All Out is a global movement for love and equality that aims to build a world where no person has to sacrifice their family or freedom, safety or dignity, because of who they are or who they love.

LGBT+ rights differ vastly across the world. While in the UK and much of Europe people are able to love who they please openly and freely, in other countries being LGBT can be a matter of life or death.

All Out run campaigns and raises awareness to improve LGBT+ rights across the globe. Find out more about them and add your name to their latest petitions and activities here. 


The great barrier reef is the largest living organism in the world. But in the past 2 years, over 50% of the coral it’s made up of has died as a direct result of climate change. This shocking environmental crisis is a warning from nature that something isn’t right.

But what’s the answer? #StopAdani believe the most effective way of saving the Great Barrier Reef is to put an end to the use of damaging fossil fuels that send co2 into the atmosphere.That’s why they opposed the construction of what would have been the biggest coal mine in the world - by global clongomorate Adani. If it wasn’t for the hard work and dedication of thousands of people opposing them, then it’d be being built right now.

Instead, after years of campaigning and lawsuits, plans to build the Adani oil reserve are set to collapse. The #SaveAdani movement serves to show what can be done when a group of people come together and pool their resources. Find out more here.

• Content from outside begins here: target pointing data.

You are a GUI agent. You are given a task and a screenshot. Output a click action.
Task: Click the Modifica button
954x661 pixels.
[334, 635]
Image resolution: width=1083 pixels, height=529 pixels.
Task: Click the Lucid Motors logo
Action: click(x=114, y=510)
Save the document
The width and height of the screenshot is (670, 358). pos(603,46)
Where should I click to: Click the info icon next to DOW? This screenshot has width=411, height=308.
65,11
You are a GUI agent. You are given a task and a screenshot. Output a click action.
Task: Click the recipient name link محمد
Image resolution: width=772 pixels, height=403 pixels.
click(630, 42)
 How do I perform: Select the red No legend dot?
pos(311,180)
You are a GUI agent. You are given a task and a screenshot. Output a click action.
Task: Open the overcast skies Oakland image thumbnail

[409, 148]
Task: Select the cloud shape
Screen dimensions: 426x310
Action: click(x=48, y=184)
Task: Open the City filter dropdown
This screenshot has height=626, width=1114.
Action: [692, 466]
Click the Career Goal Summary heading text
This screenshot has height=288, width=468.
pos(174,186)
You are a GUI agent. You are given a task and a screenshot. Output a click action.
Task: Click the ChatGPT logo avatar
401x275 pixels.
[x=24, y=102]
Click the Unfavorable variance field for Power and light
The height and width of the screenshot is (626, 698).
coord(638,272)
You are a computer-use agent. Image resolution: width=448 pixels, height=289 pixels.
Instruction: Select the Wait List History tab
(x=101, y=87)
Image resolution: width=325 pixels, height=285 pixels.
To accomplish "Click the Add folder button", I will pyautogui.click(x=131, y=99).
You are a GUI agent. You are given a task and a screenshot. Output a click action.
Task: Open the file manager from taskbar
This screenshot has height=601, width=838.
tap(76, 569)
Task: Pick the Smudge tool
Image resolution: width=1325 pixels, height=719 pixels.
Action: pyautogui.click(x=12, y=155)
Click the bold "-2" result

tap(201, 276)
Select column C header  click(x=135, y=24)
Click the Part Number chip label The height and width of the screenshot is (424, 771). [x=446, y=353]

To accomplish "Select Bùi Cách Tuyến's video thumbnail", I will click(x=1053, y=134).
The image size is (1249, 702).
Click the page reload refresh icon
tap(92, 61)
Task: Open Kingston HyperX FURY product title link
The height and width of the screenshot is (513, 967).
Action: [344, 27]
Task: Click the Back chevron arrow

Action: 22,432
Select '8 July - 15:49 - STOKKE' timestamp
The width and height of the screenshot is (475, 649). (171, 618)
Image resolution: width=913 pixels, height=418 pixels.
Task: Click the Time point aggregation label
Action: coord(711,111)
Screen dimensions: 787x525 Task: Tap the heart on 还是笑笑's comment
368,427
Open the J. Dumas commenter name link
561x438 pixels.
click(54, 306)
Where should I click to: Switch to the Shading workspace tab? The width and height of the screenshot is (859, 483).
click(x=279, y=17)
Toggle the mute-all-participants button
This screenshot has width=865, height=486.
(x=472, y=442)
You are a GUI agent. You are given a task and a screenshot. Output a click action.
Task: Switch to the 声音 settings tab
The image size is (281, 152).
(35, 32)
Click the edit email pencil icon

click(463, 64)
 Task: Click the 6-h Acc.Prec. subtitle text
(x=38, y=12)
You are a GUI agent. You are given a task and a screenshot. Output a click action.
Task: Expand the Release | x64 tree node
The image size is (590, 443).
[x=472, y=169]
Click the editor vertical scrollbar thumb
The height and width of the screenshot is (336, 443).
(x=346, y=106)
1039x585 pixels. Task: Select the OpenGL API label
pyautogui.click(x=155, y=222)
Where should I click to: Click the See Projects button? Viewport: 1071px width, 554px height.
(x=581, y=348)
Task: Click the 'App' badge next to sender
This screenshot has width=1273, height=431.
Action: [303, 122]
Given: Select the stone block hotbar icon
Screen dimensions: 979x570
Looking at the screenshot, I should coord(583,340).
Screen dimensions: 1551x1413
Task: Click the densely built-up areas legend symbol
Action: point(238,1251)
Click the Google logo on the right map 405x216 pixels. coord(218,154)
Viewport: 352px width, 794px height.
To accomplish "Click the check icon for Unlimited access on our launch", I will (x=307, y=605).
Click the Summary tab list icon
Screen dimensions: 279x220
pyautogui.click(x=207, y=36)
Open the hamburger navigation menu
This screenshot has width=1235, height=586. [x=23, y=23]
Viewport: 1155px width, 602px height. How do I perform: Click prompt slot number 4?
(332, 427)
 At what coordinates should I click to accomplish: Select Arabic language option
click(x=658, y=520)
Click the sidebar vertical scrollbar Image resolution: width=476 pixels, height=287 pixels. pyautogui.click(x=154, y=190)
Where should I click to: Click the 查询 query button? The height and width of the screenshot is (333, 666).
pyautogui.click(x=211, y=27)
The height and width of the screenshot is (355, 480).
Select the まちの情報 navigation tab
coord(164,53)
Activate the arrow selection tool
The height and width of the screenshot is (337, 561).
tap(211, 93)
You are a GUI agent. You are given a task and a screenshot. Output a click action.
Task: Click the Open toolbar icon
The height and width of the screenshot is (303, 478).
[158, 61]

Sam Regester, Senior Campaigner at GETUP, one of the many groups that make up the #SaveAdani campaign, spoke at the Lush Summit 2018. He said: We’ve gone from a place where six months ago we thought we were going to lose [the battle to oppose the plant], and now we are so close to locking the biggest coal reserve in the ground where it belongs, and protecting the Great Barrier Reef.”

And Sam’s advice to people who want to make a difference?  “Be simple, be clear in what you want, and just be relentless. Don’t let anyone tell you what you are trying to do isn’t possible.”